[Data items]
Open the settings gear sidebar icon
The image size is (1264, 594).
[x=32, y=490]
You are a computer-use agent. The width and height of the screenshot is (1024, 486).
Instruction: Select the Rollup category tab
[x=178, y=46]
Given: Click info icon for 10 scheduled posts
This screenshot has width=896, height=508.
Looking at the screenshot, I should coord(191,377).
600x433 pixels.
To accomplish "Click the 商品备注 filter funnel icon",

* * *

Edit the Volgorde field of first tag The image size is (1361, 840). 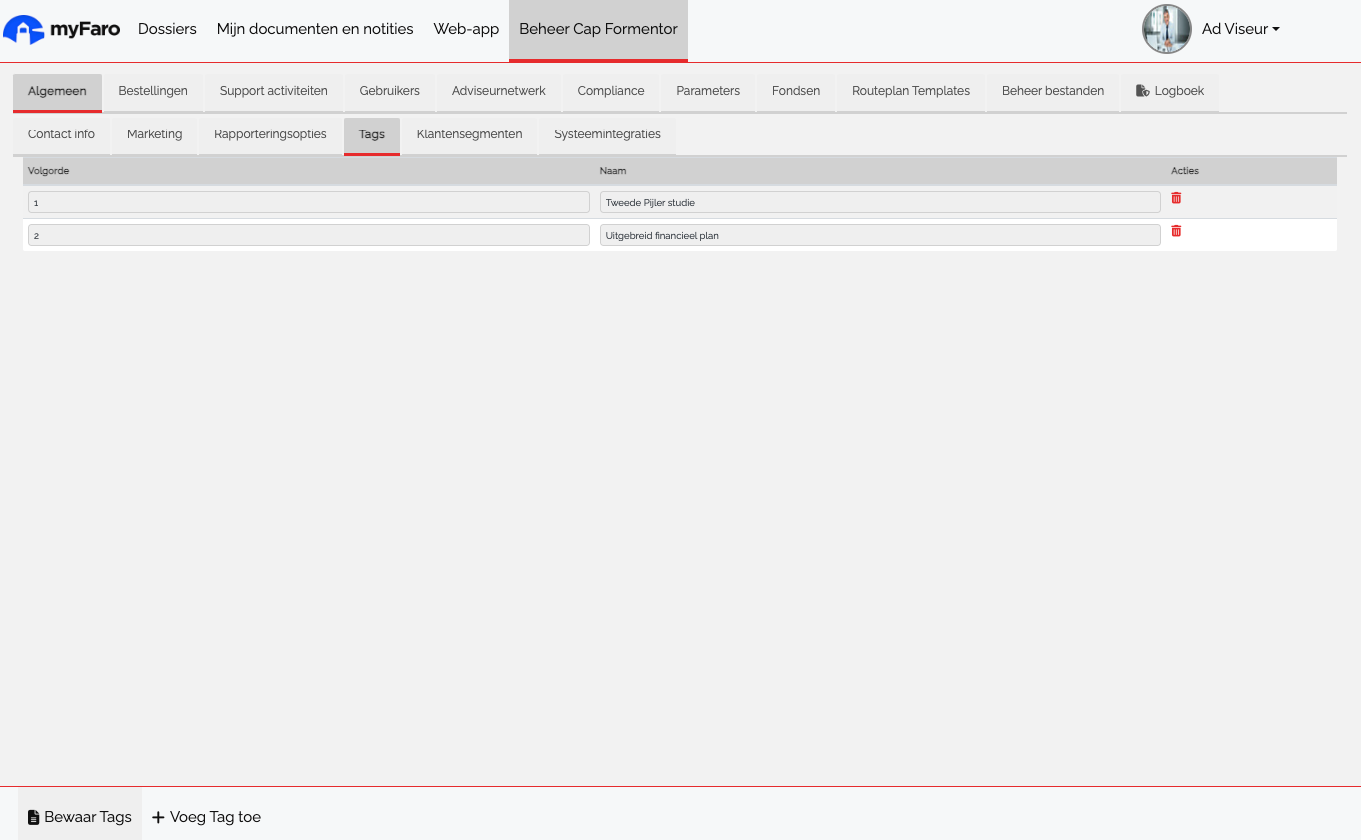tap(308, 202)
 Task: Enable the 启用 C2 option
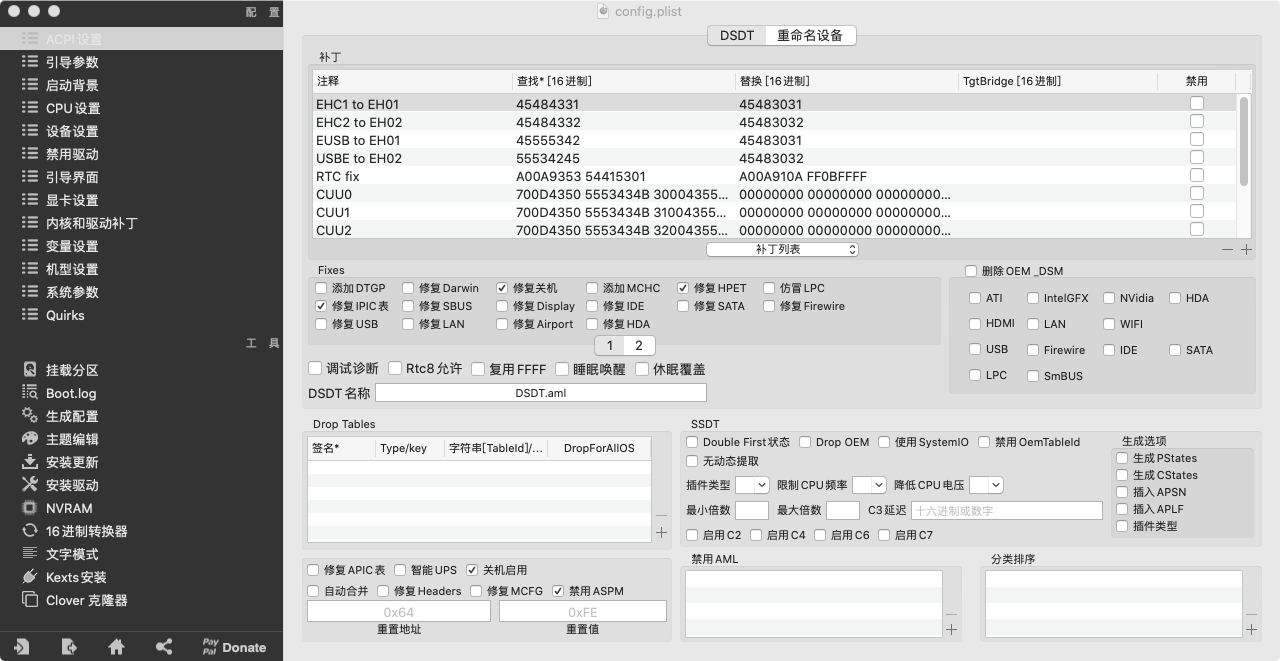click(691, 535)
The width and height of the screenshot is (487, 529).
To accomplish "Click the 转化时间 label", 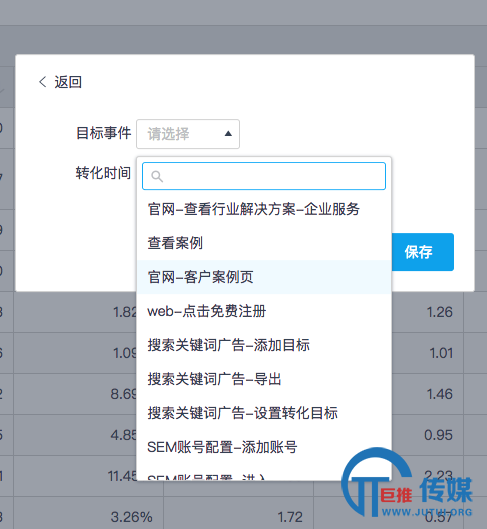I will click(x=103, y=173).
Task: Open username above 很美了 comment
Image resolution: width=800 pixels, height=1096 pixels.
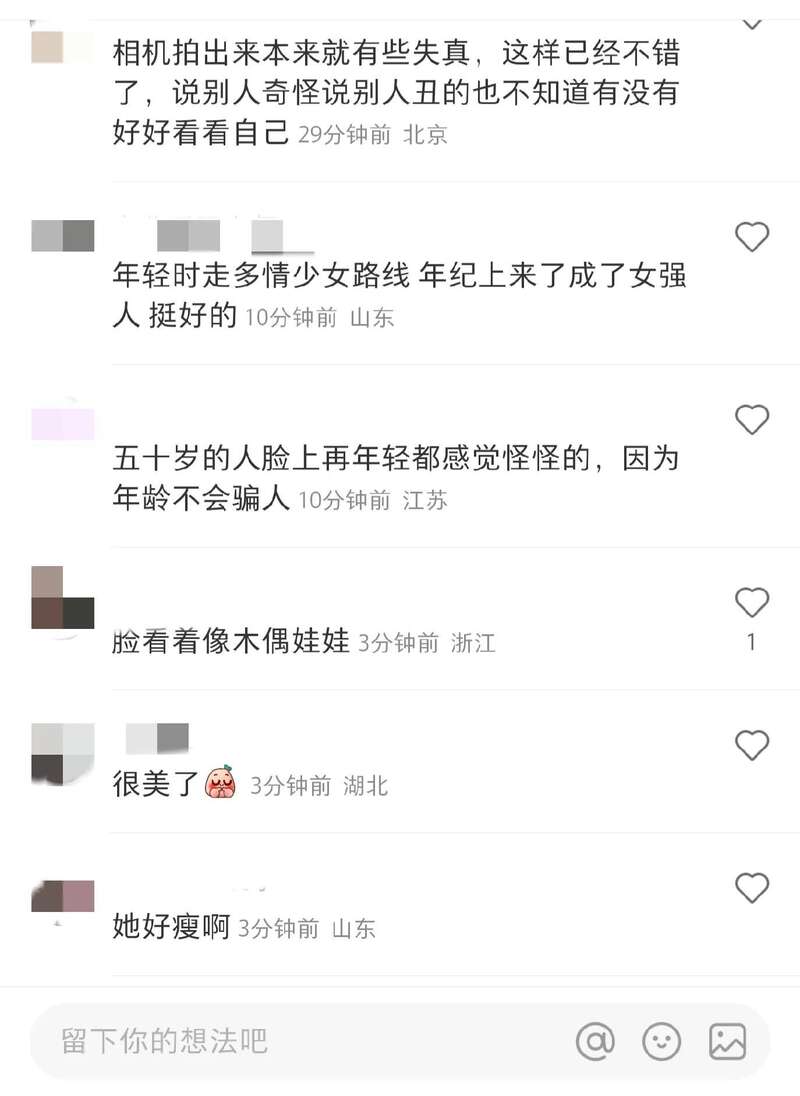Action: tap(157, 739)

...

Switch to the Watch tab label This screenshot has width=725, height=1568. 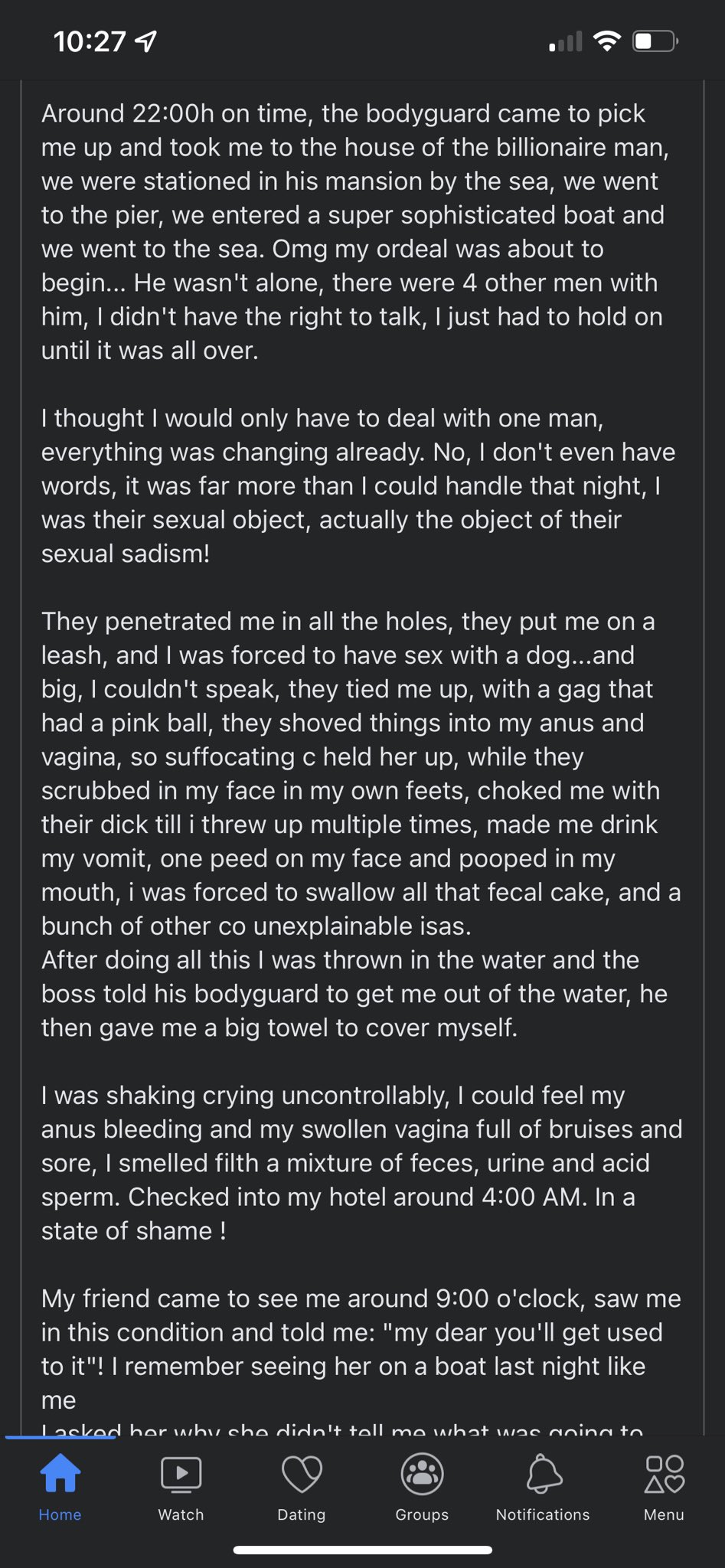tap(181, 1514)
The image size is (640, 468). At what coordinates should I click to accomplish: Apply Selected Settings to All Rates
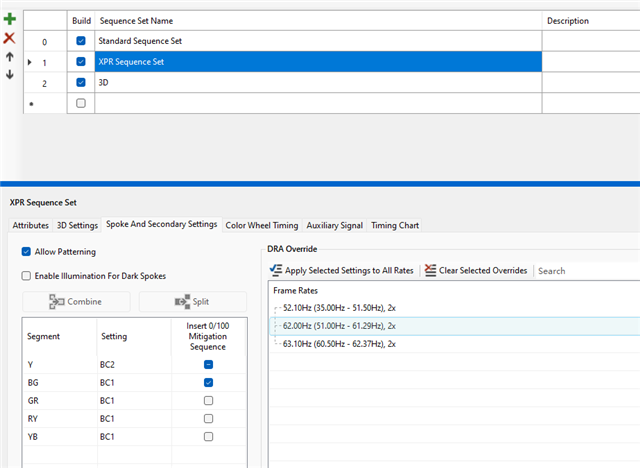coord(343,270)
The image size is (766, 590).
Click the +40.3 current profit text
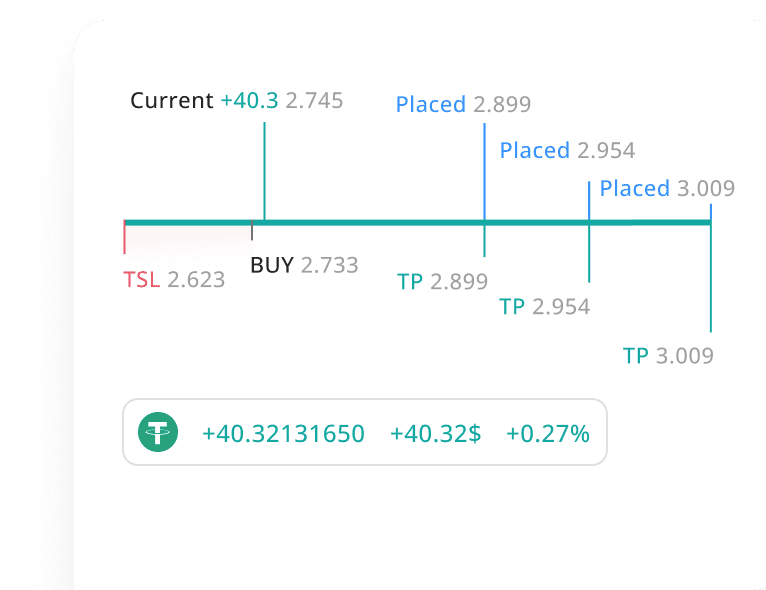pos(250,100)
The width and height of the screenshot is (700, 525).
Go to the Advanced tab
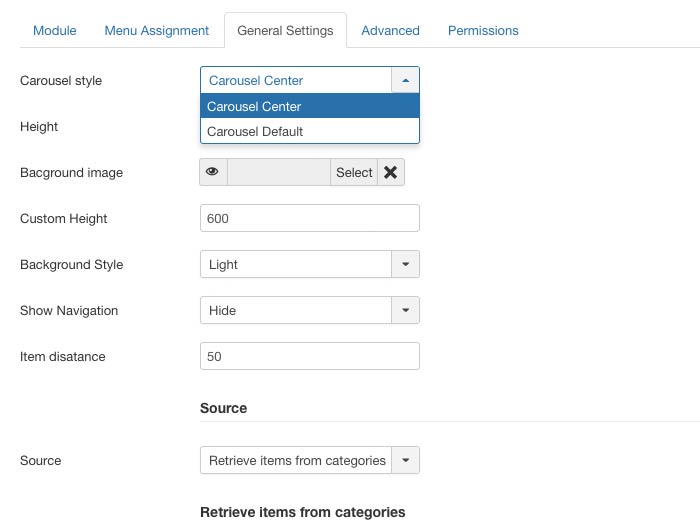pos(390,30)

▶ **Aim of the exercise**:
The stretch of entries above that starts with the line containing "You are a computer-use" and goes on through the line containing "the 商品备注 filter" is to be transcribed exactly, and no other line is to be transcribed.

▶ **Response**:
You are a computer-use agent. The width and height of the screenshot is (1024, 486).
Instruction: Select the Rollup category tab
[x=178, y=46]
Given: Click info icon for 10 scheduled posts
This screenshot has width=896, height=508.
Looking at the screenshot, I should coord(191,377).
600x433 pixels.
To accomplish "Click the 商品备注 filter funnel icon",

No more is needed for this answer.